I don’t know what it’s like where you live, but it’s sunny and breezy here today. Sounds nice, right? Well, I would add it is really beautiful watching the ice crystals float by, glittering like diamonds. Still, I’m not rushing outside to catch a few on my tongue. It’s 10 degrees Fahrenheit with a wind chill of 8. For those of you closer to the equator, that’s bone chilling.

Today is also a big day in Wisconsin. The Green Bay Packers meet the Minnesota Vikings for an always interesting Football game. Most of my readers are Americans, and therefore understand the game, but some of you are in other countries. Let me try to put this into perspective.

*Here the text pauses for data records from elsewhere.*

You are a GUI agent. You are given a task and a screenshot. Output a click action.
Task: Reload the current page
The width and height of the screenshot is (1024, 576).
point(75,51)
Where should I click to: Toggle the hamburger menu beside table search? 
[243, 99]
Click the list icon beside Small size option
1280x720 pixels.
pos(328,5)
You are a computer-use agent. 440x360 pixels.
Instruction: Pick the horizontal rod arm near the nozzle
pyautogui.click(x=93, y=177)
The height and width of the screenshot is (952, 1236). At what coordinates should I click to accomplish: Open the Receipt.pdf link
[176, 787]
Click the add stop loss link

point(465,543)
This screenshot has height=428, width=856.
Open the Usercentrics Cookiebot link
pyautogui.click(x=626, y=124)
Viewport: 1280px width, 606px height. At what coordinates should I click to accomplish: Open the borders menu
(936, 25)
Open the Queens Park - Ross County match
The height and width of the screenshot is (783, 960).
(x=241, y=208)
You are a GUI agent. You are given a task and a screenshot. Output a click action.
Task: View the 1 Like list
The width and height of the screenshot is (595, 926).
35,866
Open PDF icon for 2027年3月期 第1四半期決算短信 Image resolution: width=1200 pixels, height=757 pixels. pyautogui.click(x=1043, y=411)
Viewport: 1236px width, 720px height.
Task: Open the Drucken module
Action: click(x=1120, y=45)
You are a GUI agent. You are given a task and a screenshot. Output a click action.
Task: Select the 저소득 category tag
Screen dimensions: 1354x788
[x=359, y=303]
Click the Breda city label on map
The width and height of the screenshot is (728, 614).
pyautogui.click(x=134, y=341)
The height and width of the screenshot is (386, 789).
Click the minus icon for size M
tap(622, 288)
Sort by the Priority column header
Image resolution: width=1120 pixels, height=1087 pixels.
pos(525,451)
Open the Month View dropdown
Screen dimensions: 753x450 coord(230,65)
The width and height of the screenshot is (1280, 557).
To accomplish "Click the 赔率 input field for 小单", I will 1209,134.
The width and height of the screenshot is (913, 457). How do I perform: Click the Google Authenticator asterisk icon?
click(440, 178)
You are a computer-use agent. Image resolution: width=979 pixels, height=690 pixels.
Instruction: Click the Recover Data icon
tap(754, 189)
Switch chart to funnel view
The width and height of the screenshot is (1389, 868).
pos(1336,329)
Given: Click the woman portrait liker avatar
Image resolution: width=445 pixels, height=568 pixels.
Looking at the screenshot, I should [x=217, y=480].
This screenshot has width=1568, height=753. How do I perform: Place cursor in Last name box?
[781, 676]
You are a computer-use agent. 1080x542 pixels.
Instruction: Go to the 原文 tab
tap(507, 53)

Wisconsin and Minnesota share a long border primarily defined by the Mississippi river, America’s longest.  This rivalry began in 1961. The Packers have been around far longer than the upstart Vikings so while long, this matchup is newer than others. Green Bay and Minnesota are in the same conference so they meet at least two times per season. Green Bay holds the record for most Superbowl wins, while the Vikings have never won the big game. Sounds like an easy win for the Packers, doesn’t it? Well, on paper yes, but there’s nothing like a rivalry to bring the unexpected to the game.

The Packers play outdoors at the beloved Lambeau Field. The Minnesota Vikings play in a dome, hiding from the cold. Both locations are cold, but Green Bay has the added element of playing along the shore of Lake Michigan. Brrrrr. Today the game will be inside at the Metrodome in Minneapolis.

Enough background, I was telling Oton about this the other day. He was so excited when I mentioned the Vikings, it bordered on insanity.

“Vikings, they’re here?” He asked.

I immediately understood my error. “Well, sort of; these Vikings wear purple and run around chasing a pointy ball,” I said trying to set the football players apart for the Vikings of history.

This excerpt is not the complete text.